By Arun Kumar
Broadly keeping its growth forecast for India unchanged, International Monetary Fund (IMF) projected that rising from 5.8 percent in 2014, the Asian economy will grow at 6.3 percent in 2015 and 6.5 percent in 2016.
Slower growth in China will impact growth in much of emerging Asia except India where weaker external demand is offset by the boost to the terms of trade from lower oil prices and a pickup in industrial and investment activity after policy reforms, it said.
Saying that global growth will receive a boost from lower oil prices, which reflect to an important extent higher supply, IMF projected global growth in 2015-16 at 3.5 and 3.7 percent, 0.3 percent less than projected in the October 2014 World Economic Outlook (WEO).
“But this boost is projected to be more than offset by negative factors, including investment weakness as adjustment to diminished expectations about medium-term growth continues in many advanced and emerging market economies,” it said in the latest update on the health of the world economy.
The revisions reflect a reassessment of prospects in China, Russia, the euro area, and Japan as well as weaker activity in some major oil exporters because of the sharp drop in oil prices, it said.
The US is the only major economy for which growth projections have been raised as growth rebounded ahead of expectations after the contraction in the first quarter of 2014, it said.

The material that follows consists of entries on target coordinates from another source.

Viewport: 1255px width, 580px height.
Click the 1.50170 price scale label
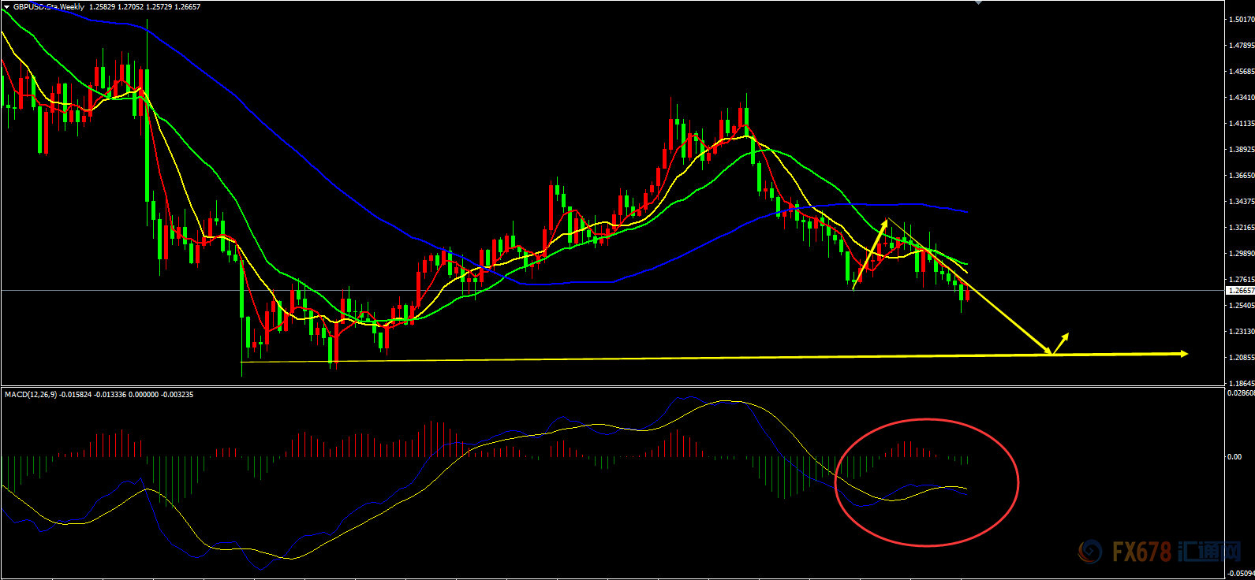point(1241,20)
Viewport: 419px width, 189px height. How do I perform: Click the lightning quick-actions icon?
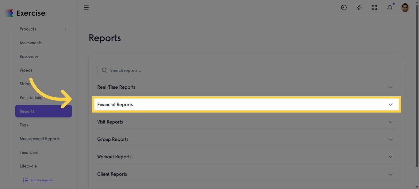pyautogui.click(x=359, y=7)
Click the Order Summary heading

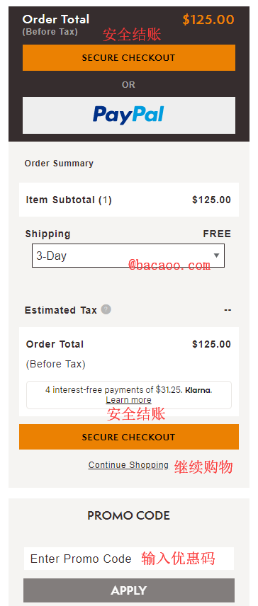pos(59,164)
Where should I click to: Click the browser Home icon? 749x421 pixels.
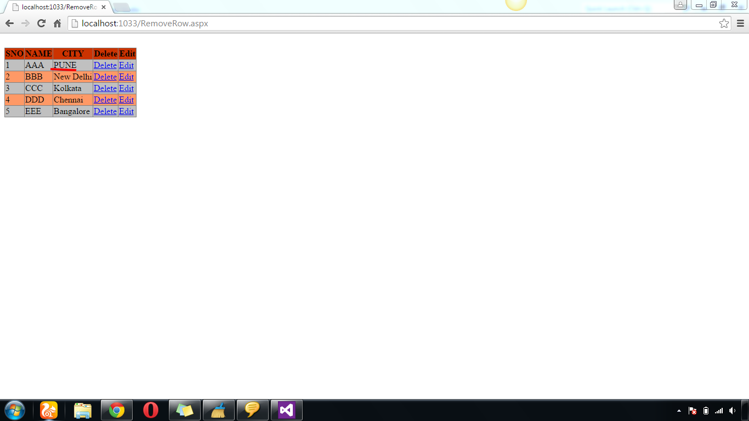tap(57, 24)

IMF projected growth in US to exceed 3 percent in 2015-16, with domestic demand supported by lower oil prices, more moderate fiscal adjustment, and continued support from an accommodative monetary policy stance, despite the projected gradual rise in interest rates.
But the recent dollar appreciation is projected to reduce net exports.
In emerging market and developing economies, growth is projected to remain broadly stable at 4.3 percent in 2015 and to increase to 4.7 percent in 2016-a weaker pace than forecast in the October 2014 WEO.
IMF cited three main factors explain the downshift: slower growth in China, a much weaker outlook in Russia and downward revisions to potential growth in commodity exporters.
“At the country level, the cross currents make for a complicated picture,” said Olivier Blanchard, IMF Economic Counsellor and Director of Research. “It means “good news for oil importers, bad news for oil exporters.
“Good news for commodity importers, bad news for exporters. Continuing struggles for the countries which show scars of the crisis, and not so for others.
“Good news for countries more linked to the euro and the yen, bad news for those more linked to the dollar.”